Below are lines of data; restate word for word those running from the line containing "Terms of Use (156, 2538)" to the line containing "Presse (20, 2083)", inclusive, and no others.

(Extracted records Opens)

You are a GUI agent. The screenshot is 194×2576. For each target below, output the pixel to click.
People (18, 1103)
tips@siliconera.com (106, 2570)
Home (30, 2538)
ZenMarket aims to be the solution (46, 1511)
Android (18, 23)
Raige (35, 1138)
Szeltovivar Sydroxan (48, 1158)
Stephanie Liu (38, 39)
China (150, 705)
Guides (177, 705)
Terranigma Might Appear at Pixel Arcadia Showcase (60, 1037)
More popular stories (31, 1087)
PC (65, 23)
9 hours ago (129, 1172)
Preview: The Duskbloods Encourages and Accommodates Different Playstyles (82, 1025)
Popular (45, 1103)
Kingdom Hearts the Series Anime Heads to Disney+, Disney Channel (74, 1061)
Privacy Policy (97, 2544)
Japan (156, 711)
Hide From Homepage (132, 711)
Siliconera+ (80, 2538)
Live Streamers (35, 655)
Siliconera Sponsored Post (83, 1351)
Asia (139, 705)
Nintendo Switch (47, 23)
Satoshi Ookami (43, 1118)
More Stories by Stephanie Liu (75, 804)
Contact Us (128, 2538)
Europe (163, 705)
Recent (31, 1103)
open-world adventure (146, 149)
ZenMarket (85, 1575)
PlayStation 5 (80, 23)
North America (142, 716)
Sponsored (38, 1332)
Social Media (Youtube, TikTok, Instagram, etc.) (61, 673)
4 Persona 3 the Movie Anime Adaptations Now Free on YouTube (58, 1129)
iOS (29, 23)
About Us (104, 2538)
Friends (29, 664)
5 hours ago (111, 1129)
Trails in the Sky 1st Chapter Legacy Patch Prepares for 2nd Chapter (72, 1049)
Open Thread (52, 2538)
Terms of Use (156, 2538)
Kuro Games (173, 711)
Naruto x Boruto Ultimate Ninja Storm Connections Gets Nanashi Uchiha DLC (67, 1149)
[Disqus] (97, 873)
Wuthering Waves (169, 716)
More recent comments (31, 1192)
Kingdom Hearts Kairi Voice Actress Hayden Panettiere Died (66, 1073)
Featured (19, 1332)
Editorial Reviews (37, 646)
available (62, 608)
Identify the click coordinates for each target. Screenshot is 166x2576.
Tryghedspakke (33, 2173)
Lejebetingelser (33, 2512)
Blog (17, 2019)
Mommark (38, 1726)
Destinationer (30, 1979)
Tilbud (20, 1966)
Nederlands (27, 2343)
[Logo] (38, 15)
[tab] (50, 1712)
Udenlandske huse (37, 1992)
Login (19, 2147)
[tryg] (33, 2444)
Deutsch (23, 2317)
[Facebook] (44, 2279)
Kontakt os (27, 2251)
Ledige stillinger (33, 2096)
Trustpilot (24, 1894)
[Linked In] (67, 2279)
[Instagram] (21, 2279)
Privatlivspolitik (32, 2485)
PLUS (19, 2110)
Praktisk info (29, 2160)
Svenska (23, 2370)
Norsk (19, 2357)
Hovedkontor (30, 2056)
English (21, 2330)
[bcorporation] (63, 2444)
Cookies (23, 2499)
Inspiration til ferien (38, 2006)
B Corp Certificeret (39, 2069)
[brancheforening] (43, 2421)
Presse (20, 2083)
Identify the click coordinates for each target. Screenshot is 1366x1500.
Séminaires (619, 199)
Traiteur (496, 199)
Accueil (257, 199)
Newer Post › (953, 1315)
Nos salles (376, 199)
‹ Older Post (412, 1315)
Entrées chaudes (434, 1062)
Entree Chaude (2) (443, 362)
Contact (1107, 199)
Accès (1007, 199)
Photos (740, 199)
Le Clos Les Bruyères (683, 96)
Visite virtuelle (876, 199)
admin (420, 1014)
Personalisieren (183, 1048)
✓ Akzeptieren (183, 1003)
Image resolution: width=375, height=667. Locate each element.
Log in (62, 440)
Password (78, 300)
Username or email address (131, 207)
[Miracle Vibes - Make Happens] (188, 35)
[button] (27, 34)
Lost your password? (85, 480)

(Extracted records Closes)

### Answer section
Terms of Use (156, 2538)
Kuro Games (173, 711)
Naruto x Boruto Ultimate Ninja Storm Connections Gets Nanashi Uchiha DLC (67, 1149)
[Disqus] (97, 873)
Wuthering Waves (169, 716)
More recent comments (31, 1192)
Kingdom Hearts Kairi Voice Actress Hayden Panettiere Died (66, 1073)
Featured (19, 1332)
Editorial Reviews (37, 646)
available (62, 608)
Identify the click coordinates for each target. Screenshot is 166x2576.
Tryghedspakke (33, 2173)
Lejebetingelser (33, 2512)
Blog (17, 2019)
Mommark (38, 1726)
Destinationer (30, 1979)
Tilbud (20, 1966)
Nederlands (27, 2343)
[Logo] (38, 15)
[tab] (50, 1712)
Udenlandske huse (37, 1992)
Login (19, 2147)
[tryg] (33, 2444)
Deutsch (23, 2317)
[Facebook] (44, 2279)
Kontakt os (27, 2251)
Ledige stillinger (33, 2096)
Trustpilot (24, 1894)
[Linked In] (67, 2279)
[Instagram] (21, 2279)
Privatlivspolitik (32, 2485)
PLUS (19, 2110)
Praktisk info (29, 2160)
Svenska (23, 2370)
Norsk (19, 2357)
Hovedkontor (30, 2056)
English (21, 2330)
[bcorporation] (63, 2444)
Cookies (23, 2499)
Inspiration til ferien (38, 2006)
B Corp Certificeret (39, 2069)
[brancheforening] (43, 2421)
Presse (20, 2083)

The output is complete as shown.